**Texto mostrado:**
____________

POR ARMANDO SUAREZ LOMBA (†) Julio 1954. (Decano del Colegio Nacional de Periodistas)
Juan Gualberto Gómez tiene veinte años. Está en París. Para entonces ha visto ya de cerca como se hace la historia. Ha vivido los tiempos del desastre de Sedan, el nacimiento de la Tercera República, el asedio de París, la paz del Hotel del Cisne, el frenesí sangriento de los communards. Ha respirado profundamente los brisotes liberales que renuevan la atmósfera de Francia. A la caida del Segundo Imperio, escucha -estremecido el viejo clamor de libertad igualdad, fraternidad.
Piensa en Cuba. En la negrada de Sabanilla, en la colonia subyugada. El encuentro con Francisco Vicente Aguilera aviva en el la pasión impetuosa por La Antilla.

____________

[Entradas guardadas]
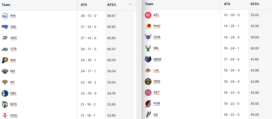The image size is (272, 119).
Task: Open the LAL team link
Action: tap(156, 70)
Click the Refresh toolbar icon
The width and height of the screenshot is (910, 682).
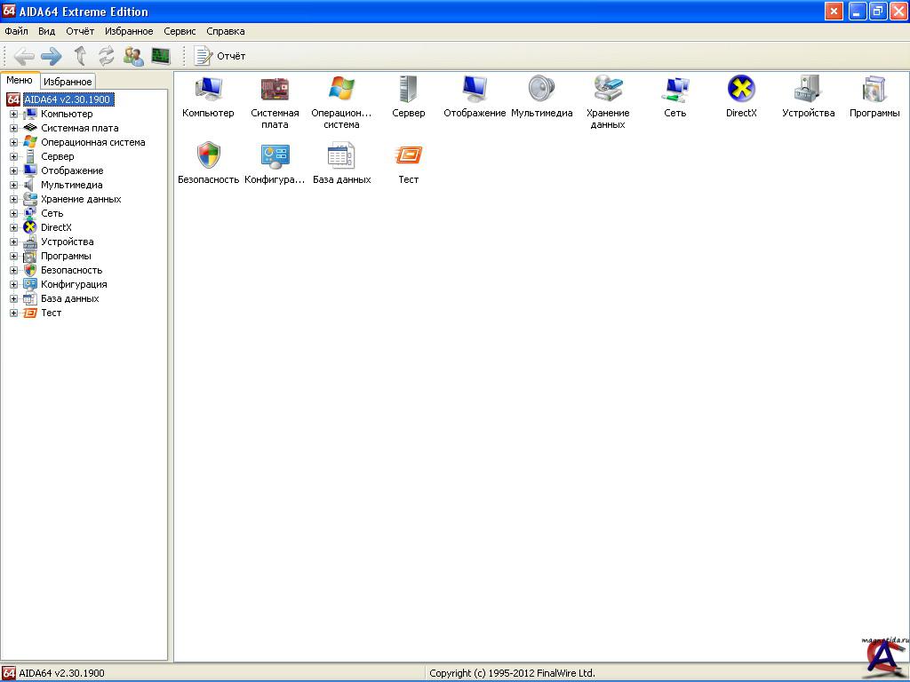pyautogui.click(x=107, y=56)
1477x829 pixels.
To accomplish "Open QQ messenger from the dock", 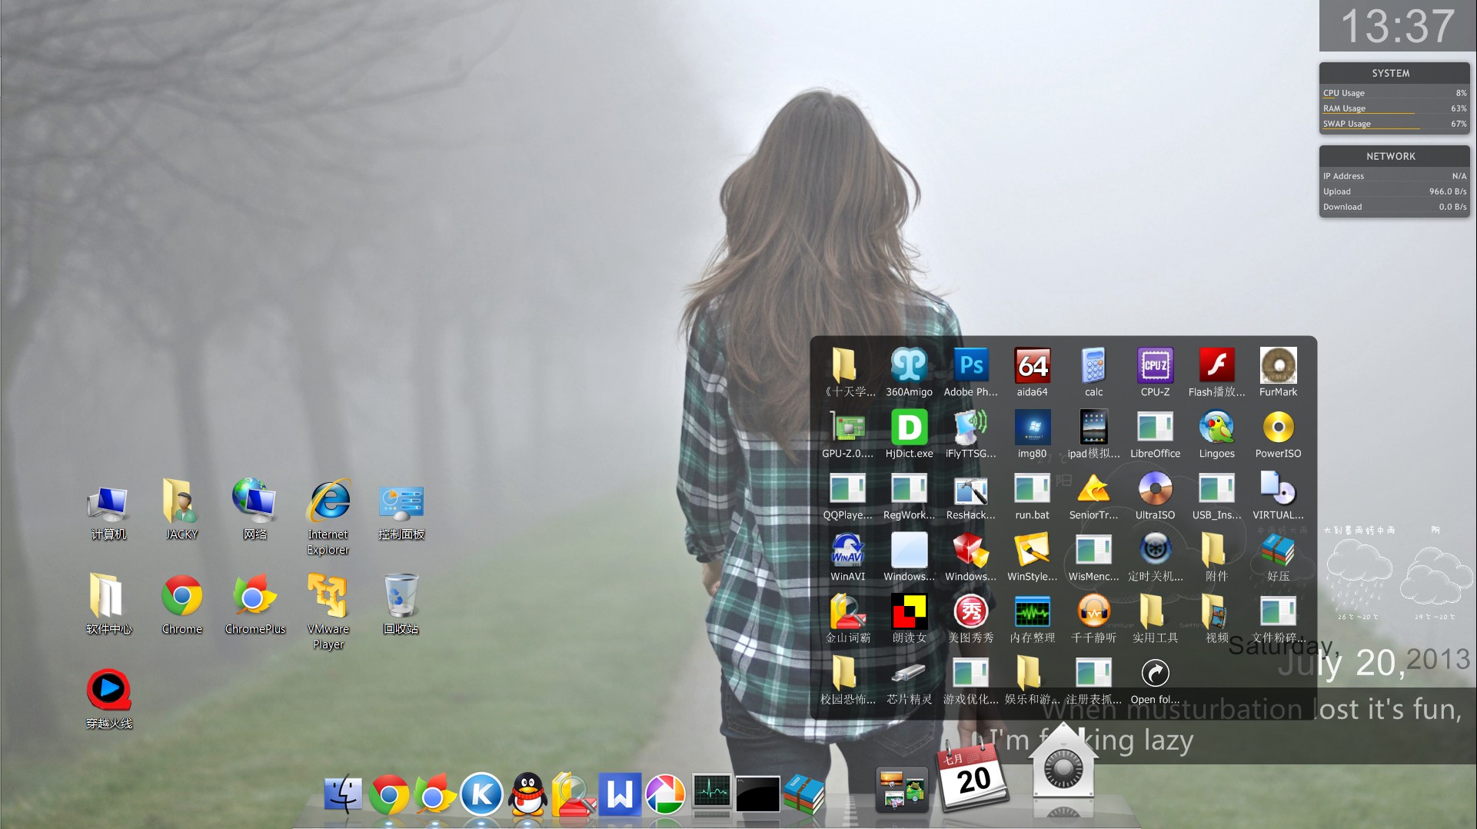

____________

**Objetivo indicado:** Por favor, copia de nuevo el texto sobre Juan Gualberto Gómez desde "Juan Gualberto Gómez" hasta "libertad igualdad, fraternidad.", este incluido, y cambia "Francia" por "Europa". Básate solo en el texto.

**Respuesta desarrollada:**
Juan Gualberto Gómez tiene veinte años. Está en París. Para entonces ha visto ya de cerca como se hace la historia. Ha vivido los tiempos del desastre de Sedan, el nacimiento de la Tercera República, el asedio de París, la paz del Hotel del Cisne, el frenesí sangriento de los communards. Ha respirado profundamente los brisotes liberales que renuevan la atmósfera de Europa. A la caida del Segundo Imperio, escucha -estremecido el viejo clamor de libertad igualdad, fraternidad.